### What you have to do
Scan the data, and whenever a line contains "will", copy it.

### Material supplied
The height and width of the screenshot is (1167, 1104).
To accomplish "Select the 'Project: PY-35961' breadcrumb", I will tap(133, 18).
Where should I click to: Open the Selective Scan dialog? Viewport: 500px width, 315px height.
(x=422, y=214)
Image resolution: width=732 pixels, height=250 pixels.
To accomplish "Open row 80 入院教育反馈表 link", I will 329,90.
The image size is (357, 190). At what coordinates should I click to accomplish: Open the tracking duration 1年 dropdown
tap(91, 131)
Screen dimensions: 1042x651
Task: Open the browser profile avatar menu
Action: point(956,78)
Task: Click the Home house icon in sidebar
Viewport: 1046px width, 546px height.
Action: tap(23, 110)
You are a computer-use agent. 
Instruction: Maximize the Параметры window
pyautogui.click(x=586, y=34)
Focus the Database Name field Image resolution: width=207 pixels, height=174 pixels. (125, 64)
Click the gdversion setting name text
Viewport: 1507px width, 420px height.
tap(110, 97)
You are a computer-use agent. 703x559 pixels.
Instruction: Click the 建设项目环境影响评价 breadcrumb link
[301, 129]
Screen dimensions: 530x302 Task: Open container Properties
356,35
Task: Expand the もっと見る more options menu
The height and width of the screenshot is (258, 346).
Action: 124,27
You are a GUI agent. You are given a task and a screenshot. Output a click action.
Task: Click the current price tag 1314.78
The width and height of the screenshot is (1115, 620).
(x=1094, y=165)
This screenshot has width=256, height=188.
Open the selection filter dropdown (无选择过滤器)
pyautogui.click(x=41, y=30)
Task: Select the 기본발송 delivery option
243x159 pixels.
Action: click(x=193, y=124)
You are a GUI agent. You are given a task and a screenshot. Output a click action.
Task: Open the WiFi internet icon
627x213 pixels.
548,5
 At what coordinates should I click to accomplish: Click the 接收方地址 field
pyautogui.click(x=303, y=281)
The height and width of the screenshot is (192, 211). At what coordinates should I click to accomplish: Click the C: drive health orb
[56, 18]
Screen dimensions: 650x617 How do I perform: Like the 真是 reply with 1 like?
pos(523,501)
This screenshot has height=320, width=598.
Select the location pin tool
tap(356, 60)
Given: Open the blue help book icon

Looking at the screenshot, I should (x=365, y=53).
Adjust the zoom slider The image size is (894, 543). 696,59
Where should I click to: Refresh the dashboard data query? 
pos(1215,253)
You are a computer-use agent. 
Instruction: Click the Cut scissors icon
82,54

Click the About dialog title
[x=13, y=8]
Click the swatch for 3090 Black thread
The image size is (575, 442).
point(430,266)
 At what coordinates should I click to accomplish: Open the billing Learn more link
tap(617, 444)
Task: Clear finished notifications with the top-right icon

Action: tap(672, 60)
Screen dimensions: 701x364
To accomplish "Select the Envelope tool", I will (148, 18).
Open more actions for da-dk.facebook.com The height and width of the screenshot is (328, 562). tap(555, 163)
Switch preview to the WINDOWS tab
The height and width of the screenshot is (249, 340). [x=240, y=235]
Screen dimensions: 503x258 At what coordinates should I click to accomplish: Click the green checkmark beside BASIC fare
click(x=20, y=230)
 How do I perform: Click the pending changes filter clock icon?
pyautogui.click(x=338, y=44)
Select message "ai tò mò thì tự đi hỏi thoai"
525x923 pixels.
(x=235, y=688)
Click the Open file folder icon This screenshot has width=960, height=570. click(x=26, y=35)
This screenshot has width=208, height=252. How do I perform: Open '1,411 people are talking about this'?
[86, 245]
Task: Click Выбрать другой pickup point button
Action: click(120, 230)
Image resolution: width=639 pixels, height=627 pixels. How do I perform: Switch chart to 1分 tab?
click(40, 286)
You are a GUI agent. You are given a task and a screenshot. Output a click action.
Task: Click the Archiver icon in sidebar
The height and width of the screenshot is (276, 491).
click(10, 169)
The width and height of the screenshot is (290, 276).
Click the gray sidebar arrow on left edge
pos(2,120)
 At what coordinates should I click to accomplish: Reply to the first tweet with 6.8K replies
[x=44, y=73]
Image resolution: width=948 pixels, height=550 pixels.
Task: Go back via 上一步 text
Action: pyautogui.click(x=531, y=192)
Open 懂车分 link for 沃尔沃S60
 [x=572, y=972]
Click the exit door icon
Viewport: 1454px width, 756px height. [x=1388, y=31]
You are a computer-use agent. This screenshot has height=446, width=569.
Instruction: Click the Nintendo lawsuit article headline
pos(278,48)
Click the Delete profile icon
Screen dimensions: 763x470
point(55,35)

### Exercise response
To accomplish "Select the 'Project: PY-35961' breadcrumb", I will tap(133, 18).
To accomplish "Open row 80 入院教育反馈表 link", I will 329,90.
To accomplish "Select the Envelope tool", I will (148, 18).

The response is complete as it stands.